→ **Objectif**:
Dans le texte sur la maison de la colline, reprenez le passage qui commence par « La colline avait » et se poursuit jusqu'à « dans la cuisine. », en remplaçant « poêle à bois » par « fourneau ».

→ **Extrait à lire**:
La colline avait été abandonnée, par l’exode rural. La campagne et sa pénible routine ne retenait plus. La nature ainsi à son aise était devenue très généreuse. Pommiers, pruniers, poiriers, pruniers, vigne ensauvagée, mûres et autres baies, fleurs d’acacias et de sureau en beignets, noyers, châtaigniers, champignons en septembre. Se promener une heure permettait de revenir avec un trésor.
La maison se composait de deux pièces : une cuisine, avec le poêle à bois et une chambre. Les fenêtres étaient protégées par des moustiquaires renforcées en PVC vert (contre les abeilles). Trois souris avaient élu domicile dans la cuisine.
Au bout de 3 jours, sauf la porte d’entrée qu’il faudrait réparer, la maison était devenue habitable. La chambre donnait une fraîcheur et un silence impressionnants. Chambre bleu pâle, rideau pourpre, couvre-lit jaune-citron.
La vie sans électricité, sans lampadaire, sans veilleuse d’appareil électronique crée un noir profond, opaque. Seul le bruit des grillons, atténué par les fenêtres permet de se situer.
Dans la cuisine, on entend faiblement les souris qui vivent leur vie nocturne sans gêner personne.
Les premières nuits, ce silence est angoissant, presque pascalien, d’autant plus que le firmament magnifique n’est pollué par aucune grande ville significative à 200 km à la ronde. La voie lactée, le triangle de l’été et au petit matin, Orion à la fenêtre tournent, aiguilles célestes grandioses et majestueuses.

→ **Quelques lignes**:
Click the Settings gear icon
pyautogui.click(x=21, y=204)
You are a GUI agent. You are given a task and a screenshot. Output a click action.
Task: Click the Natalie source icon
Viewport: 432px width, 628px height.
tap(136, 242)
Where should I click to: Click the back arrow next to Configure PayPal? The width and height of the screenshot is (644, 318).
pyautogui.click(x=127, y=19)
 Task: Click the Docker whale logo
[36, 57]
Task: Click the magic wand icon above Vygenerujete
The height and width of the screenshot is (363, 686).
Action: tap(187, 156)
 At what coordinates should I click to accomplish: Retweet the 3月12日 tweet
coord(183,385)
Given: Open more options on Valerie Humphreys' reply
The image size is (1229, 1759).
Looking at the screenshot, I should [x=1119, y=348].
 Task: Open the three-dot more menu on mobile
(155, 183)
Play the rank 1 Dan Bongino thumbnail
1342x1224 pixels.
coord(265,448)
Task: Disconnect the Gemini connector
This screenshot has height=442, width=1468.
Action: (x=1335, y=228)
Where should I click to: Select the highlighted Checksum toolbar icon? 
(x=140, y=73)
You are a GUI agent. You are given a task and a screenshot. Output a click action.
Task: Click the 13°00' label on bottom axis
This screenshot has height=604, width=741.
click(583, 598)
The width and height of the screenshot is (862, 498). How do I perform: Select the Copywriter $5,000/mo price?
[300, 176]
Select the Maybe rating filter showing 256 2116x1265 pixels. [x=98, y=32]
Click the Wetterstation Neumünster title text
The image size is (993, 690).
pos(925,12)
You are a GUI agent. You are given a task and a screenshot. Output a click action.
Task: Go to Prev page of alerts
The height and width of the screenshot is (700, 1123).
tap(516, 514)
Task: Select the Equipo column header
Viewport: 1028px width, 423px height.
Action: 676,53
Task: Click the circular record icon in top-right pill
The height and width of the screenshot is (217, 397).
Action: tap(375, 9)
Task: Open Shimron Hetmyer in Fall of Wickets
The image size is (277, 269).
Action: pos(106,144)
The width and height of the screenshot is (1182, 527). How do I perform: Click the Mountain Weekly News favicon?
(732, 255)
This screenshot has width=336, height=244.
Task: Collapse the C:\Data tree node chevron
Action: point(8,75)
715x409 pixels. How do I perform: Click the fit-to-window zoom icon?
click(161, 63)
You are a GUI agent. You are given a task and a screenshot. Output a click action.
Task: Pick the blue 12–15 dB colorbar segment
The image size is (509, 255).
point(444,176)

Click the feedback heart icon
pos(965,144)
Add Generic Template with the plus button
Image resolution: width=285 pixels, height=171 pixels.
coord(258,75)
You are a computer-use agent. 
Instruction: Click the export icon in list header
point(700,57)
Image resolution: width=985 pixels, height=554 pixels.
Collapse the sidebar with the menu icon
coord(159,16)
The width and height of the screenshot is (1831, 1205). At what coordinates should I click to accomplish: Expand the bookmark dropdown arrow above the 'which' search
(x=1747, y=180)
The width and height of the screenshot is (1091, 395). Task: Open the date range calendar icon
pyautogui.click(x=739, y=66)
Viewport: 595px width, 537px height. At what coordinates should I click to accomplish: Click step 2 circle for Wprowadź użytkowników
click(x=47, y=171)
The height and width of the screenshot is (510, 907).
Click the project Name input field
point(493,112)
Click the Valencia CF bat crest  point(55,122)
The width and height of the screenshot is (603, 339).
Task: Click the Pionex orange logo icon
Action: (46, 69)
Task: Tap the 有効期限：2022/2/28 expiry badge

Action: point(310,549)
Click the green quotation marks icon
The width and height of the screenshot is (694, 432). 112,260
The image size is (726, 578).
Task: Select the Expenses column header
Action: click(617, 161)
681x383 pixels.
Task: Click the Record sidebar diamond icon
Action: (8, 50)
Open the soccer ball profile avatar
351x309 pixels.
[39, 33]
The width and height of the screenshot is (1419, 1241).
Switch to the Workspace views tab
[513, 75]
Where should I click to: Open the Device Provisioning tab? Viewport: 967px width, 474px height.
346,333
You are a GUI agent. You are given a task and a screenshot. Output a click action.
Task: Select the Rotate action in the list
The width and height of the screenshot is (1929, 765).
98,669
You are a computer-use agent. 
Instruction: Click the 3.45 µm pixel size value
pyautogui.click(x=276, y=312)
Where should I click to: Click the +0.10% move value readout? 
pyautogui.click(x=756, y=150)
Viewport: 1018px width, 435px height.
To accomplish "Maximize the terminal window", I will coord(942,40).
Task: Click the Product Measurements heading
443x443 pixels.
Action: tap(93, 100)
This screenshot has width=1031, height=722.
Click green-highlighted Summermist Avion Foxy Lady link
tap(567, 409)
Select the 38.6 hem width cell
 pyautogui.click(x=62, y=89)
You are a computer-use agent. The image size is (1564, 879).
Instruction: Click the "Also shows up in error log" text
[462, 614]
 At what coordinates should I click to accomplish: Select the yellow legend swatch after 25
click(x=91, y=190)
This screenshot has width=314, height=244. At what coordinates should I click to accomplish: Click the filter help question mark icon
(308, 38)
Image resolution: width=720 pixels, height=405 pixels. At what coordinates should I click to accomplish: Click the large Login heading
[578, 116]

→ **Résultat attendu**:
La colline avait été abandonnée, par l’exode rural. La campagne et sa pénible routine ne retenait plus. La nature ainsi à son aise était devenue très généreuse. Pommiers, pruniers, poiriers, pruniers, vigne ensauvagée, mûres et autres baies, fleurs d’acacias et de sureau en beignets, noyers, châtaigniers, champignons en septembre. Se promener une heure permettait de revenir avec un trésor.
La maison se composait de deux pièces : une cuisine, avec le fourneau et une chambre. Les fenêtres étaient protégées par des moustiquaires renforcées en PVC vert (contre les abeilles). Trois souris avaient élu domicile dans la cuisine.